本申请实施例提出了一种视频编码方案,该方案能够基于人工智能(Artificial Intelligence,AI),更好匹配图像质量与编码参数,兼顾视频编码的效率和编码后的视频质量。为了便于理解,下面对本申请涉及的名词进行解释。
1)镜头分割
本申请中,镜头分割是指将输入的原始片源(待编码)分割为若干段时间连续、片段之间不重叠、且所有片段按照顺序可合并为原始片源的“镜头”。为了保证整体系统性能最优,一般情况下将时间范围连续的、内容相似的图像分割为一个片段,称为“镜头”。后续的处理均以这些“镜头”代表的视频图像片段为单位来进行。
2)AI
AI是利用数字计算机或者数字计算机控制的机器模拟、延伸和扩展人的智能,感知环境、获取知识并使用知识获得最佳结果的理论、方法、技术及应用系统。换句话说,人工智能是计算机科学的一个综合技术,它企图了解智能的实质,并生产出一种新的能以人类智能相似的方式做出反应的智能机器。人工智能也就是研究各种智能机器的设计原理与实现方法,使机器具有感知、推理与决策的功能。
人工智能技术是一门综合学科,涉及领域广泛,既有硬件层面的技术也有软件层面的技术。人工智能基础技术一般包括如传感器、专用人工智能芯片、云计算、分布式存储、大数据处理技术、操作/交互系统、机电一体化等技术。人工智能软件技术主要包括计算机视觉技术、语音处理技术、自然语言处理技术以及机器学习/深度学习等几大方向。

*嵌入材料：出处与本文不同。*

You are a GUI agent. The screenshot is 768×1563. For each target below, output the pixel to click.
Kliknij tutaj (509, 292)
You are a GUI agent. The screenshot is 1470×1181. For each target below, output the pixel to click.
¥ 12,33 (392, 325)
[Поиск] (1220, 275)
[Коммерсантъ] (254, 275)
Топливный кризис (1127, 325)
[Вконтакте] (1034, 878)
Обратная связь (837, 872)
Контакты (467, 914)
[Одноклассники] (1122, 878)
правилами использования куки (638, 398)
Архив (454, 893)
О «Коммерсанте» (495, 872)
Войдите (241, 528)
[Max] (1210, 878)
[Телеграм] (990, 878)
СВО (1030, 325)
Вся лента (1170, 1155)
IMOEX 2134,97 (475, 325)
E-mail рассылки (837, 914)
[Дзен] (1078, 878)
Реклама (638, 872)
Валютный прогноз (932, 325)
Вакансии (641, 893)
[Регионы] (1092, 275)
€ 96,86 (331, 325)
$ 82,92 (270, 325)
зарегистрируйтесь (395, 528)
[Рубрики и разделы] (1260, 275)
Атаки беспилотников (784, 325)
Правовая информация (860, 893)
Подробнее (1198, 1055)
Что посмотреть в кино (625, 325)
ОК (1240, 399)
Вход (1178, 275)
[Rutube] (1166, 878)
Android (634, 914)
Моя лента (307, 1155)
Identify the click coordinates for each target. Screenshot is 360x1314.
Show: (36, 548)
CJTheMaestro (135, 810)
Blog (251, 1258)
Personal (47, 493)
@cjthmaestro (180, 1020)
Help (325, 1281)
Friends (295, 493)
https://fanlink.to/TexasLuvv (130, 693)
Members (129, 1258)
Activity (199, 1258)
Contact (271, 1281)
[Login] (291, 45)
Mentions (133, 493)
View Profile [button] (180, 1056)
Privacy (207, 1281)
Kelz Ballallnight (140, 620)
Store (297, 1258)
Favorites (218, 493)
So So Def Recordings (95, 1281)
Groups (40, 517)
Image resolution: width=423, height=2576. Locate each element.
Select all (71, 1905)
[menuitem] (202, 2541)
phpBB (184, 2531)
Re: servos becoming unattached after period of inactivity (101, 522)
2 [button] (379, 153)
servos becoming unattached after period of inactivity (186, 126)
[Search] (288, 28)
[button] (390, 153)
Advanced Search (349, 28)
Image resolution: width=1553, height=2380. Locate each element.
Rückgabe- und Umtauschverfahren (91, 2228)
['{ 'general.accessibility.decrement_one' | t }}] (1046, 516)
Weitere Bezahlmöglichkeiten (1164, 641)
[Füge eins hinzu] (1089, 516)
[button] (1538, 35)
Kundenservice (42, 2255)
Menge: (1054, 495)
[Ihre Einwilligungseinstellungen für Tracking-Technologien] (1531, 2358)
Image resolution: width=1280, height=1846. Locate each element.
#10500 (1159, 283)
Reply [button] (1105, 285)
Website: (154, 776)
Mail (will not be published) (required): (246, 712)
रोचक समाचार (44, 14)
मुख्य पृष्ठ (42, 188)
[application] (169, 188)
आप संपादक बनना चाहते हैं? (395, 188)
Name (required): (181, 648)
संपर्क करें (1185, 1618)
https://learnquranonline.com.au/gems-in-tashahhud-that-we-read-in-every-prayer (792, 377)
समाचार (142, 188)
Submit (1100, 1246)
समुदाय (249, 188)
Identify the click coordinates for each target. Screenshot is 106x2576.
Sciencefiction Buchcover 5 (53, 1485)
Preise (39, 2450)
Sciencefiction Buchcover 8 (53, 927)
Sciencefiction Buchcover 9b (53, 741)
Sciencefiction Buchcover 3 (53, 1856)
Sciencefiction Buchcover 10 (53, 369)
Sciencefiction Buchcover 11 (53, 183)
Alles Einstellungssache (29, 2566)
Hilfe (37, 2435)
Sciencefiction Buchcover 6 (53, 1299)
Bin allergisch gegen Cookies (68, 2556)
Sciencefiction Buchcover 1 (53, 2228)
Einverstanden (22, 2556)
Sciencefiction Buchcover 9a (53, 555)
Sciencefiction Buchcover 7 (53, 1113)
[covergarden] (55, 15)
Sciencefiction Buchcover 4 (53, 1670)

随着人工智能技术研究和进步,人工智能技术在多个领域展开研究和应用,例如常见的智能家居、智能穿戴设备、虚拟助理、智能音箱、智能营销、无人驾驶、自动驾驶、无人机、机器人、智能医疗、智能客服、智能视频服务等,随着技术的发展,人工智能技术将在更多的领域得到应用,并发挥越来越重要的价值。
3)机器学习(Machine Learning,ML)
ML是一门多领域交叉学科,涉及概率论、统计学、逼近论、凸分析、算法复杂度理论等多门学科。专门研究计算机怎样模拟或实现人类的学习行为,以获取新的知识或技能,重新组织已有的知识结构使之不断改善自身的性能。机器学习是人工智能的核心,是使计算机具有智能的根本途径,其应用遍及人工智能的各个领域。机器学习和深度学习通常包括人工神经网络、置信网络、强化学习、迁移学习、归纳学习、式教学习等技术。
本申请实施例提供的方案涉及人工智能的机器学习等技术,具体通过如下实施例进行说明。
请参考图1,其示出了本申请各个实施例涉及的一种视频服务系统的系统构成图。如图1所示,该系统包括服务器120、数据库140以及若干个终端160。
服务器120是一台服务器,或者是由若干台服务器组成的服务器集群,或者是一个虚拟化平台,或者是一个云计算服务中心。
服务器120可以是为视频服务类应用程序提供后台支持的服务器。服务器120可以由一个或多个功能单元组成。
在一种可能的实现方式中,如图1所示,服务器120可以包括接口单元120a、编码单元120b以及推送单元120c。
接口单元120a用于与终端160中安装的视频服务类应用程序进行信息交互,以获取终端160对应的用户的相关信息,比如,用户账号信息以及用户操作信息等等。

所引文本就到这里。